A trie-based approach can reduce lookup structure differently, but the split-plus-hash-map method is shorter and easier to implement correctly.

Implementation

class Solution:
    def palindromePairs(self, words: list[str]) -> list[list[int]]:
        index = {word: i for i, word in enumerate(words)}
        ans = []

        def is_palindrome(s: str) -> bool:
            return s == s[::-1]

        for i, word in enumerate(words):
            for cut in range(len(word) + 1):
                prefix = word[:cut]
                suffix = word[cut:]

                if is_palindrome(prefix):
                    needed = suffix[::-1]

                    if needed in index and index[needed] != i:
                        ans.append([index[needed], i])

                if cut != len(word) and is_palindrome(suffix):
                    needed = prefix[::-1]

                    if needed in index and index[needed] != i:
                        ans.append([i, index[needed]])

        return ans

Code Explanation

Build the lookup table:

index = {word: i for i, word in enumerate(words)}

This lets us ask quickly whether a needed reversed word exists.

The palindrome helper is:

def is_palindrome(s: str) -> bool:
    return s == s[::-1]

For every word, try all split positions:

for cut in range(len(word) + 1):

At each split:

prefix = word[:cut]
suffix = word[cut:]

If the prefix is already a palindrome, we need the reverse of the suffix before the current word:

if is_palindrome(prefix):
    needed = suffix[::-1]

If that word exists, add:

ans.append([index[needed], i])

If the suffix is already a palindrome, we need the reverse of the prefix after the current word:

if cut != len(word) and is_palindrome(suffix):
    needed = prefix[::-1]

The cut != len(word) guard avoids adding duplicate pairs caused by the empty suffix.

Testing

def normalize(pairs):
    return sorted(map(tuple, pairs))

def run_tests():
    s = Solution()

    assert normalize(s.palindromePairs(
        ["abcd", "dcba", "lls", "s", "sssll"]
    )) == normalize([[0, 1], [1, 0], [3, 2], [2, 4]])
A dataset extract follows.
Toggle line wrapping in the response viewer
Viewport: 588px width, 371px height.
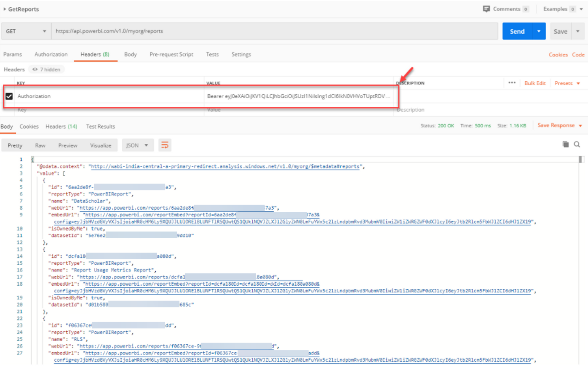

    assert normalize(s.palindromePairs(
        ["bat", "tab", "cat"]
    )) == normalize([[0, 1], [1, 0]])

    assert normalize(s.palindromePairs(
        ["a", ""]
    )) == normalize([[0, 1], [1, 0]])

    assert normalize(s.palindromePairs(
        ["abc", "cba", "xy"]
    )) == normalize([[0, 1], [1, 0]])

    assert normalize(s.palindromePairs(
        ["", "aba", "xyz"]
    )) == normalize([[0, 1], [1, 0]])

    assert normalize(s.palindromePairs(
        ["a", "b", "c", "ab", "ac", "aa"]
    )) == normalize([[0, 5], [5, 0], [1, 3], [2, 4]])

    print("all tests passed")

run_tests()

Test meaning:

Test	Why
Main sample	Checks multiple split types
`["bat","tab","cat"]`	Direct reverse words
`["a",""]`	Empty string case
`["abc","cba","xy"]`	Simple reverse pair
`["","aba","xyz"]`	Empty string with palindrome word
Mixed short words	Checks prefix and suffix cases